I am sending you a big ((((HUG)))) ... as my heart goes out to you!

Subject: I am sorry for you (long)
Date: Apr 23 18:11
Author: rwg

Please accept my condolences at this very trying time. I'm a nevermo, in fact I'm a *very* lapsed Catholic. I never knew so much about Mormonism's antifamily attitude, it's exclusiveness, it's tribal-ghetto mentality as I have learned from this site and from your post. I understand the pain of seeing your father ebb like that and am sorry you have to endure such bitterness. But, am curious - how would anyone know if you were wearing Mormon underwear? I assume your reference to your wife's sleeveless top would be a clue (I've never seen the underwear), but if I'm wrong, I'll be damned if I can understand how anyone would know. Your father's attitude is probably due to what others here call cog-dis, and this you cant fight. Last year my wife and I attended a burial service in a small southern Idaho town for her Episcopalian aunt; the aunt's former daughter-in-law (son died) was also an exmo but since the aunt had remained close to that family a bishop member was asked to read the prayer; the aunt's son picked out a prayer from the Episcopal Book of Common Prayer and the bishop refused to read it - the ideas conflicted with Mormonism; I couldn't believe that. He should've said "I don't feel comfortable with that, let someone else do it". Instead he read some Moron bullshit - and so the lady was laid to rest without her chosen prayers. Why did I recall this incident? Just because the notion of Moron insensitive non-inclusion seemed so parallel to your sad situation. Take care. There are people who care.

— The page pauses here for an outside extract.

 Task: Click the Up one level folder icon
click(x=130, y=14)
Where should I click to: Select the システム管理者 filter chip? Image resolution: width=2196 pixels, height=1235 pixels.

Subject: I am very sad for you and the family split created by
Date: Apr 23 18:27
Author: cricket

the cult mentality. Sadly, if your sister's father in law, who is GA suggested to your father that you be included in the funeral and that families should come together at times like this, your father would click his heels in blind obedience and follow "orders."

The part about requesting you and your wife to wear garments is just so very sad.

Thanks for taking the time to share your anguish.

Subject: Is there going to be a "garment" check at the funeral?
Date: Apr 23 21:06
Author: NotNow

I am so sorry about your Father, and the pain you are being subjected to concerning his funeral. Why do appearances rate higher than family feelings in the Mormon realm? My MIL is so afraid the family will not purchase an elaborate, expensive coffin for her. She wants everything to be" so beautiful". I was just blown away that any family member would have the gall to tell you to put your garments on for the service. That is ridiculous--and who is going to do be in charge of checking underwear?

Subject: Family. Isn't it about...time?
Subject: Think of it this way.....
Date: Apr 23 22:57
Author: MaryCatherine

By the time of the funeral, your father will have already been on the other side and will know the foolishness of it all. Just sit there during the silly ceremony and imagine hearing him yelling...."You silly bastards...You don't have to do this ridiculous charade!!!"